Naja, würde denen ja gerne ein Beispiel zum testen geben, mit den Quelltext alleine ist denen aber sicherlich nicht geholfen. Bräuchten ja auch die DLL, die wiederum benötigt aber dann auch eine SPS-spezifische DLL deren Quelltext ich ja nicht haben kann. 
Man hat ja nicht mal die Möglichkeit denen nen kleines Jar zu schicken


----------



## Thomas Darimont (31. Mai 2007)

Hallo,



> kann dir jetzt nicht ganz folgen. Ich gehe davon aus, das beim Laden die DLL auch wirklich nur geladen wird und kein Code aus der DLL ausgeführt wird.


Okay.. die dll die du geschrieben hast macht das vielleicht nicht... und was ist mit der/den anderen (davon abhängigen)? ;-)

Gruß Tom


----------



## normaler_spinner (31. Mai 2007)

Die andere hat so rein gar nichts mit Java am Hut. Meine DLL dient rein dazu um über das JNI auf die SPS-DLL zuzugreifen. Die ist dann einfach nur dafür da, Daten aus der SPS zu lesen oder zu schreiben.


----------



## Thomas Darimont (31. Mai 2007)

Hallo,

was macht denn die Methode getMainFrame()? Erstellt die etwa das Hauptfenster der Anwendung? (dann sollte sie wohl eher openAndRunMainFrame() .. heißen).
Wie gesagt du musst dich Fragen, was nach diesem Methoden Aufruf ist als davor... (wo's ja nicht geht) Da ich deinen Code nicht kenne kann ich nur von dem Mutmaßen was ich sehe... und dann würde ich sagen, dass eben nach der Methode die Oberfläche / das Hauptfenster Initialisiert ist und angezeigt wird. Weiterhin kann es sein, durch das sichtbar machen des Hauptfensters wird in Windows des entsprechende Native Peer erzeugt und die Resourcen allokiert. Außerdem werden sicherlich noch einige Windows Dlls nachgeladen, die davor nicht geladen waren... vielleicht liegt hier ja der Hase im Pfeffer...

Gruß Tom


----------



## normaler_spinner (31. Mai 2007)

Ja stimmt, nicht anderes macht getMainFrame(). Hier wird das Anwendungsfenster initialisiert und geöffnet. Aber selbst wenn ich den onLoad an eine Stelle verschiebe, nachdem der Frame schon lange aufgebaut ist und dann beispielsweise erst bei einem Aufruf über einen Menüpunkt geladen wird, kracht es. Daher gehe ich davon aus, dass es daran nicht liegen kann.


----------



## Thomas Darimont (31. Mai 2007)

**Gegebene Daten**
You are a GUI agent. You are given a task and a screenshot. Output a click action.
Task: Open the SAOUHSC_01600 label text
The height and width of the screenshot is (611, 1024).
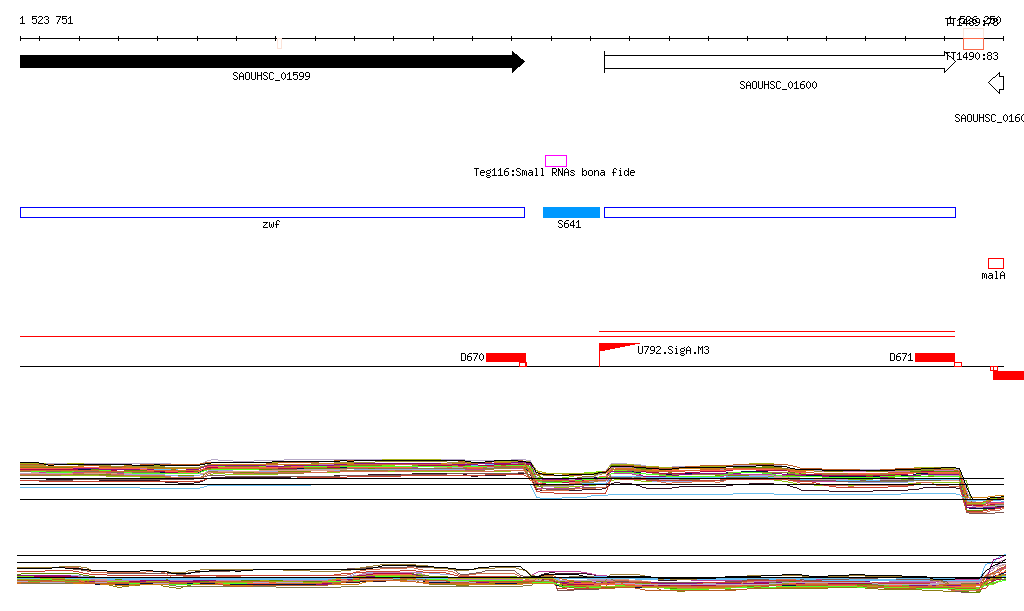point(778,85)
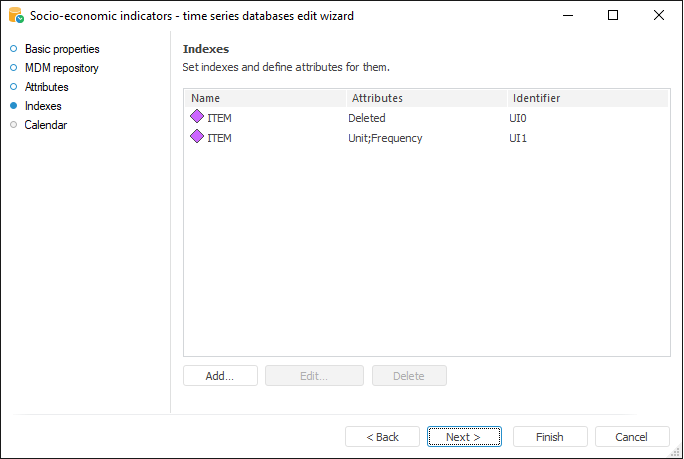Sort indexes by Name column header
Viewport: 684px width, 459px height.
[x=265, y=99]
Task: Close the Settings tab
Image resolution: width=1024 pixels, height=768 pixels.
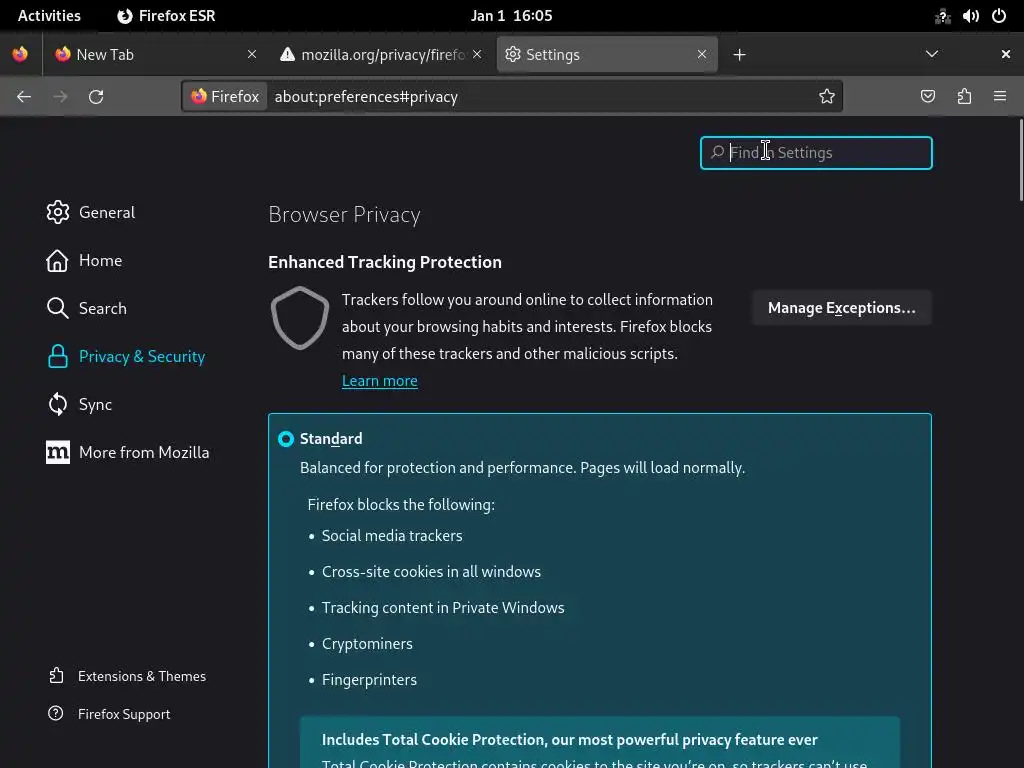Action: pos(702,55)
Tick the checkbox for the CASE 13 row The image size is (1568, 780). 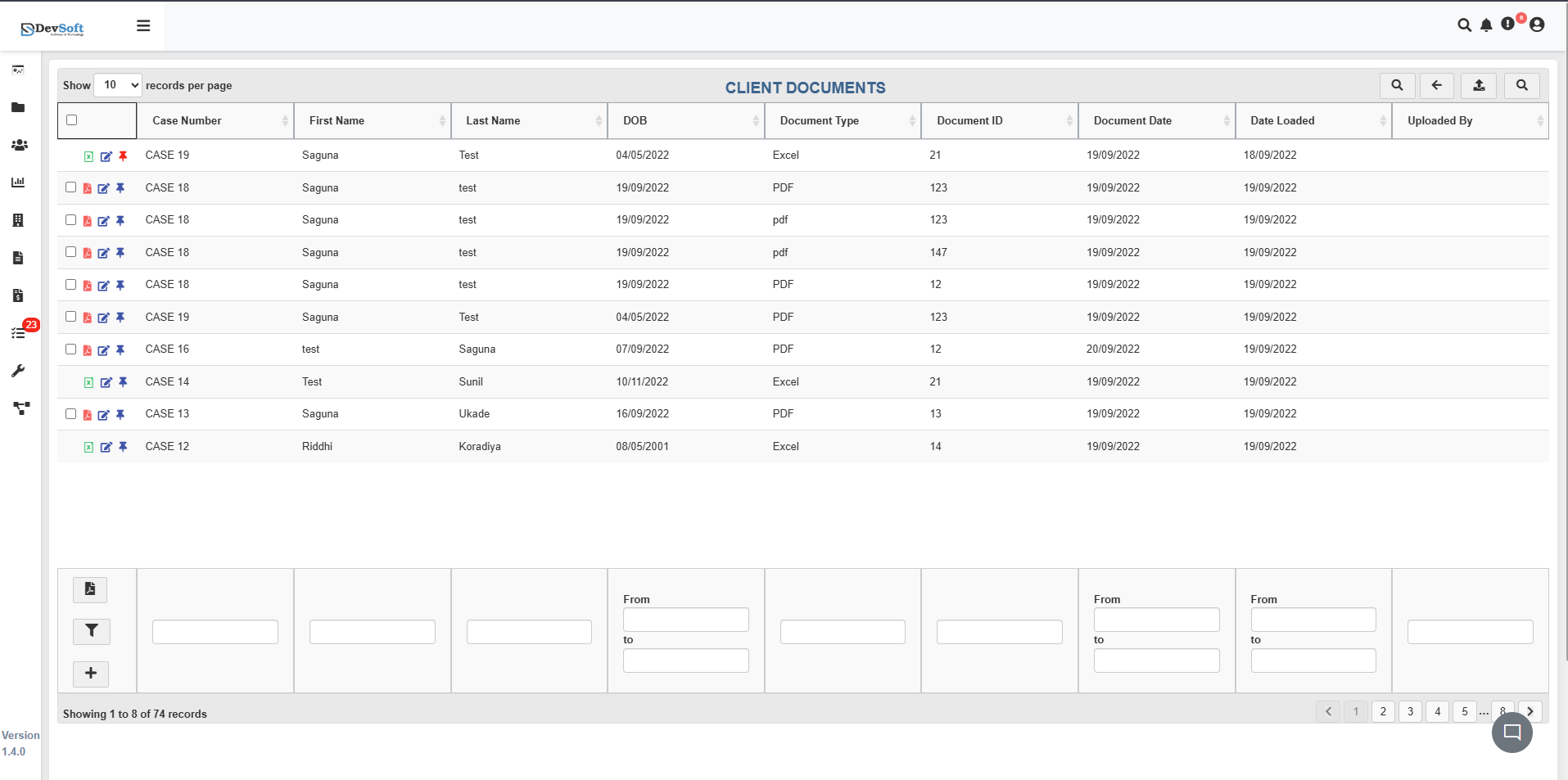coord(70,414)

**Aufgabenstellung**
Schreiben Sie aus dem Textauszug über das Laden der DLL den Abschnitt von „was macht denn“ bis „Hase im Pfeffer...“ wortgetreu ab.

**Lösung**
was macht denn die Methode getMainFrame()? Erstellt die etwa das Hauptfenster der Anwendung? (dann sollte sie wohl eher openAndRunMainFrame() .. heißen).
Wie gesagt du musst dich Fragen, was nach diesem Methoden Aufruf ist als davor... (wo's ja nicht geht) Da ich deinen Code nicht kenne kann ich nur von dem Mutmaßen was ich sehe... und dann würde ich sagen, dass eben nach der Methode die Oberfläche / das Hauptfenster Initialisiert ist und angezeigt wird. Weiterhin kann es sein, durch das sichtbar machen des Hauptfensters wird in Windows des entsprechende Native Peer erzeugt und die Resourcen allokiert. Außerdem werden sicherlich noch einige Windows Dlls nachgeladen, die davor nicht geladen waren... vielleicht liegt hier ja der Hase im Pfeffer...